In general, TA is the compound with the highest binding affinity to A β among the compounds screened from the extract of kadsura.

In example 3, DTA, TA and PPAC were shown to inhibit A β fibril formation, reduce A β cytotoxicity in PC-12 cells, and improve the ability of C.elegans. In the future, this approach will also be used to screen for potential inhibitors of traditional Chinese medicine targeting other pathological proteins such as Tau, alpha-synuclein and Huntingtin (HTT) associated with neurodegenerative diseases.

TABLE 5

Compound	KD(μM)	Kon(1/Ms)	Kdis(1/s)
				TA	49.9	1.49×10+2	7.42×10-3

The high-throughput method for screening the A beta fibrogenesis inhibitor provided by the invention is used by combining biomembrane interference analysis and LC-MS analysis, and finally, the A beta fibrogenesis inhibitor compound can be screened out according to the analysis of a representative total ion chromatogram. The screening method is simple to operate, small in occupied time, high in accuracy, good in repeatability and convenient to popularize and apply widely, has very important significance for easily screening the A beta fibrogenesis inhibitor from the traditional Chinese medicine, and accelerates the discovery and development process of future anti-AD medicines.

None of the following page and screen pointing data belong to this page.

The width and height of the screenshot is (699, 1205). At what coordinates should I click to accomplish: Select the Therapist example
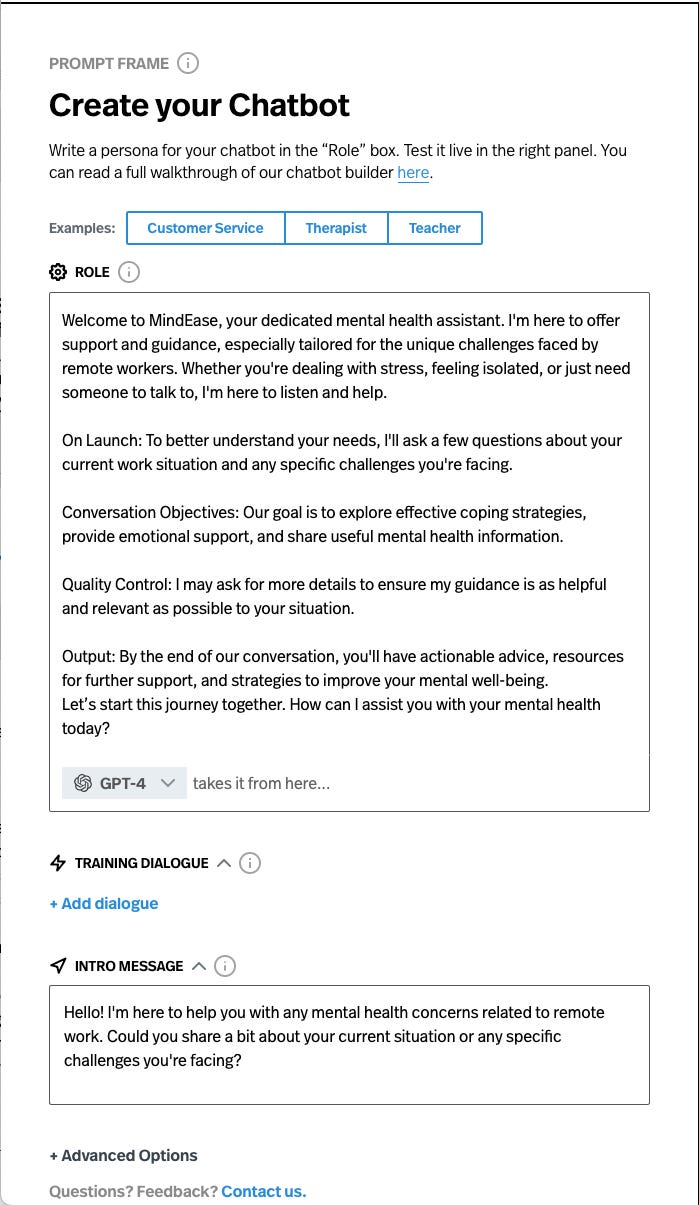[336, 228]
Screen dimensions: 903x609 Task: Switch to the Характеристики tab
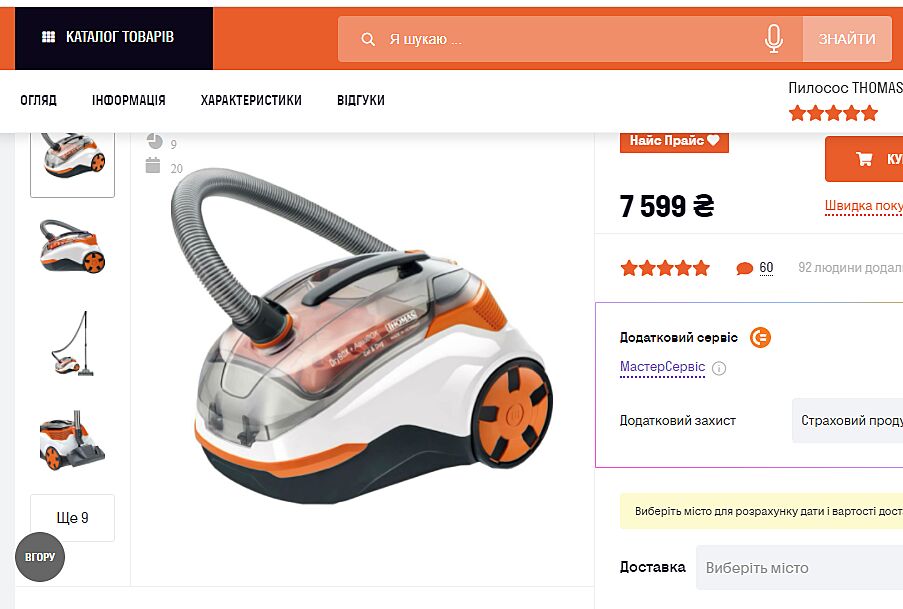[251, 100]
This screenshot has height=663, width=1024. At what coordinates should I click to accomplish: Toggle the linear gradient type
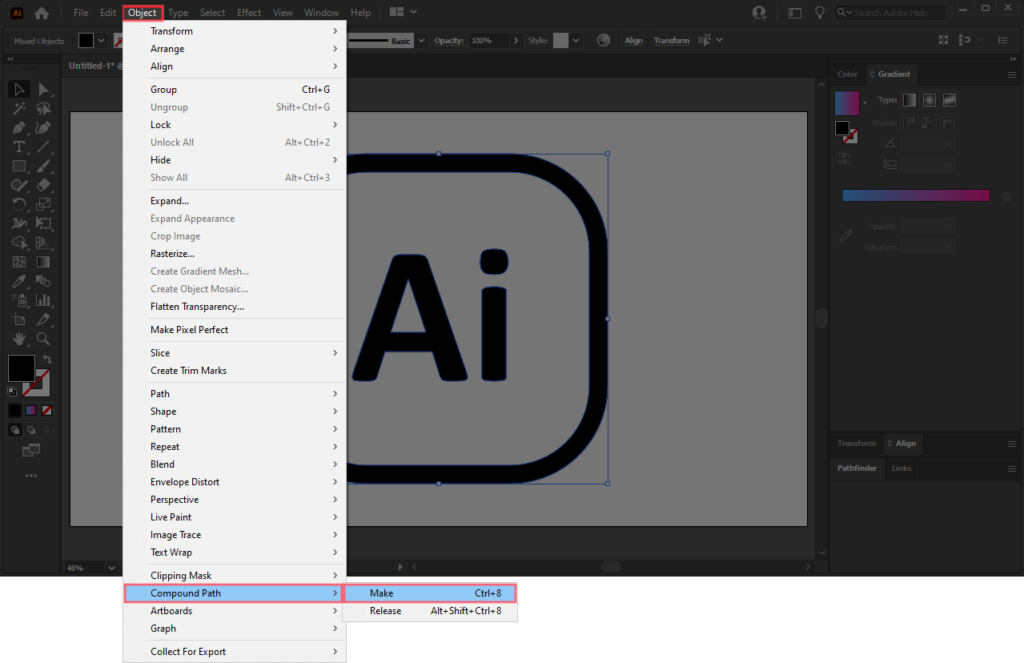point(909,100)
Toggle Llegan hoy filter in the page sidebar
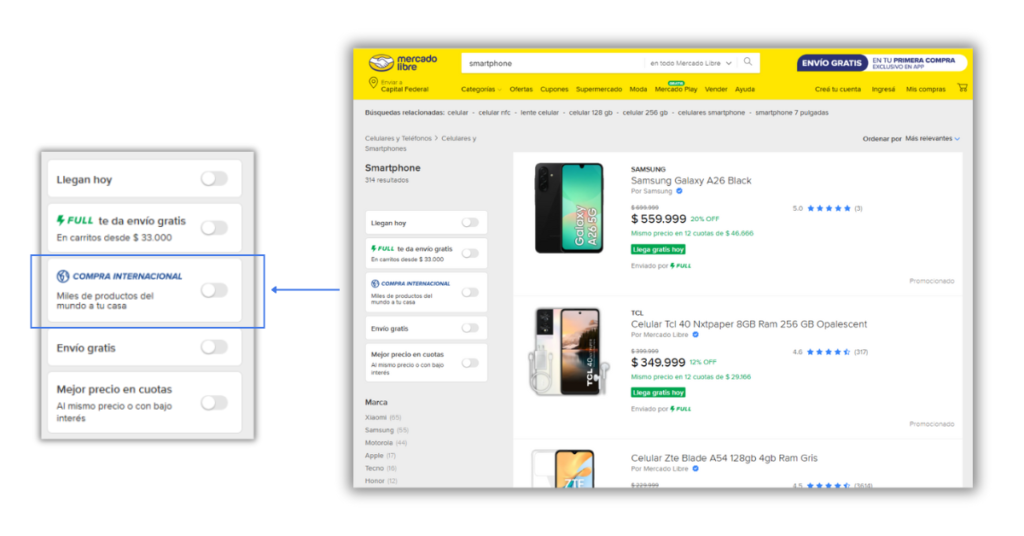The width and height of the screenshot is (1024, 536). pyautogui.click(x=469, y=223)
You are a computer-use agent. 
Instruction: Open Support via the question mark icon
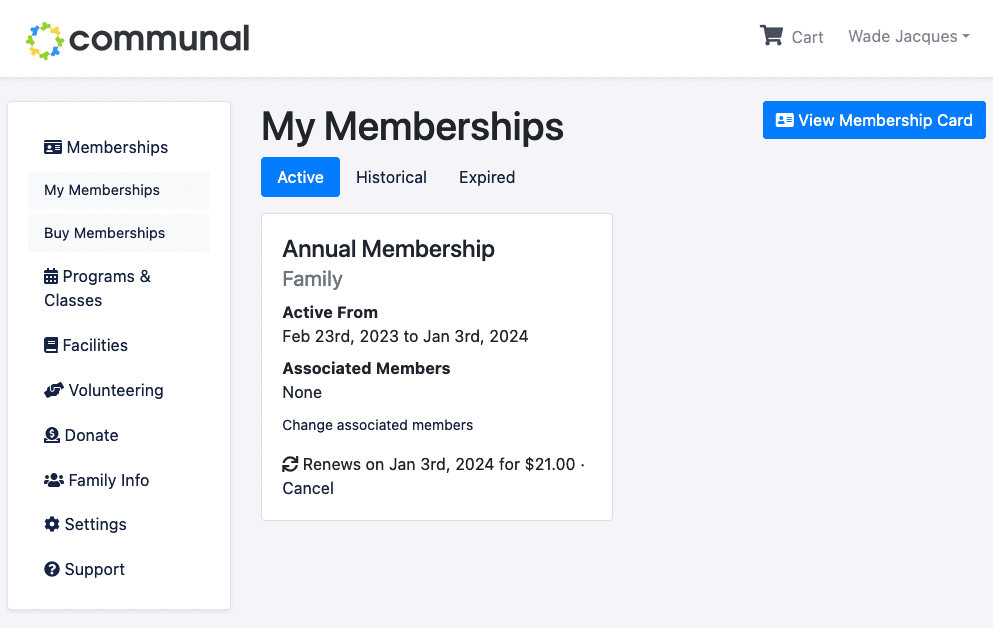tap(51, 569)
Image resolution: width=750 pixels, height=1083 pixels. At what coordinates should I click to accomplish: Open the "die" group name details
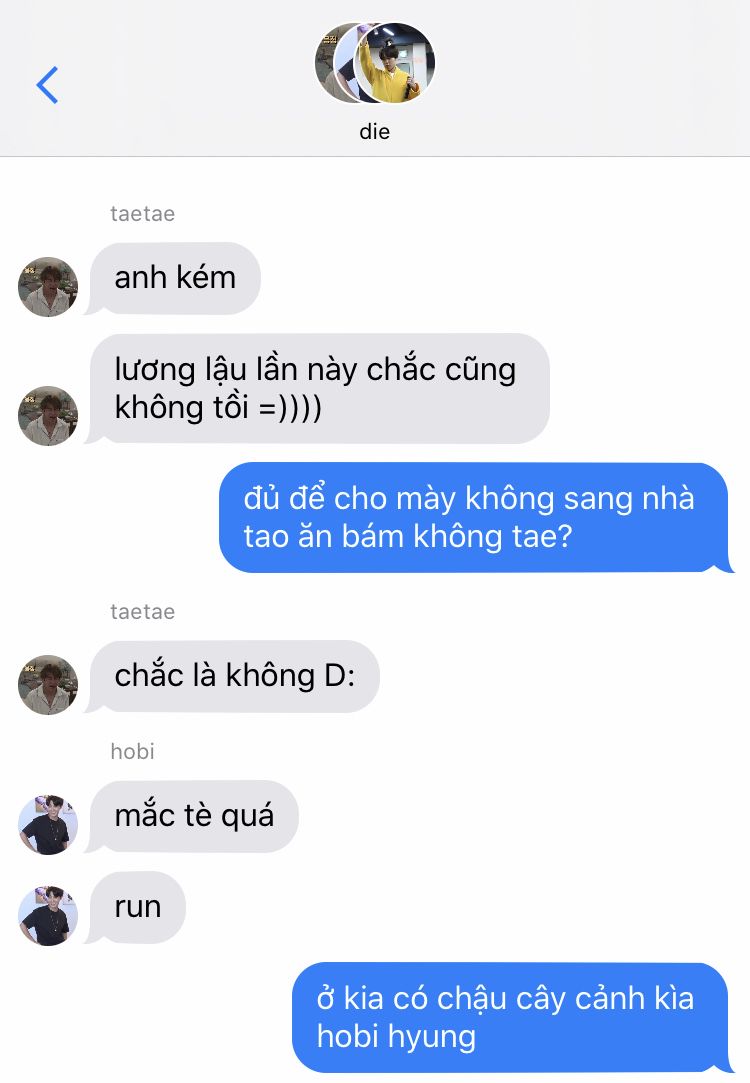(x=374, y=131)
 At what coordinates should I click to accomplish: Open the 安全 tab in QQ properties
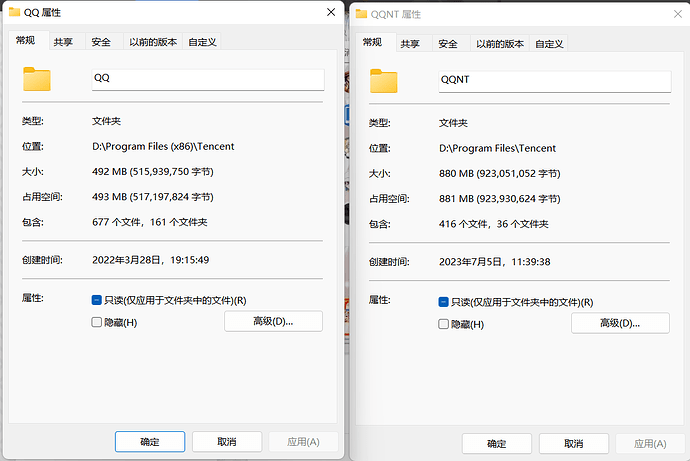[101, 42]
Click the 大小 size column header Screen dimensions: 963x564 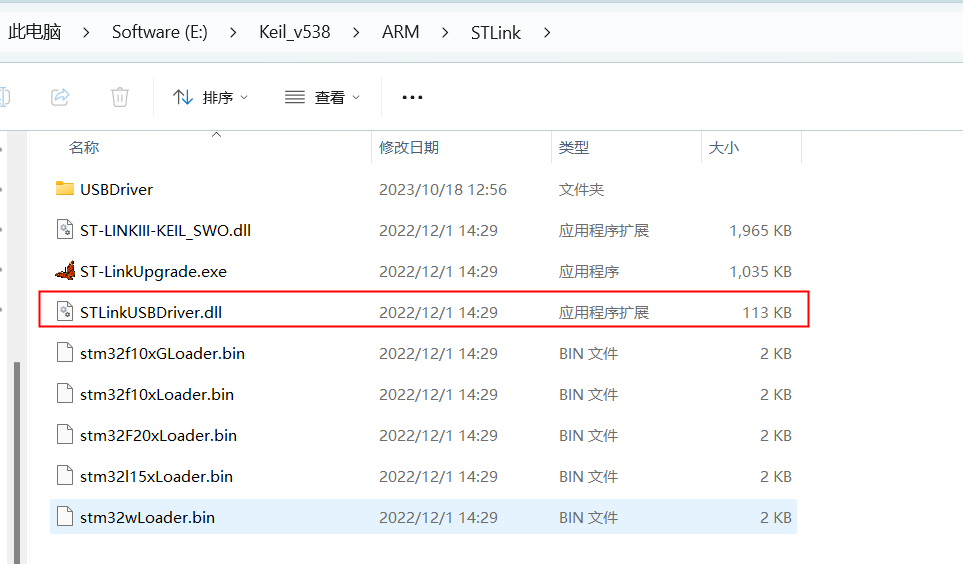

The above description is only for the purpose of illustrating the preferred embodiments of the present invention and is not to be construed as limiting the invention, and any modifications, equivalents and improvements made within the spirit and principle of the present invention are intended to be included within the scope of the present invention.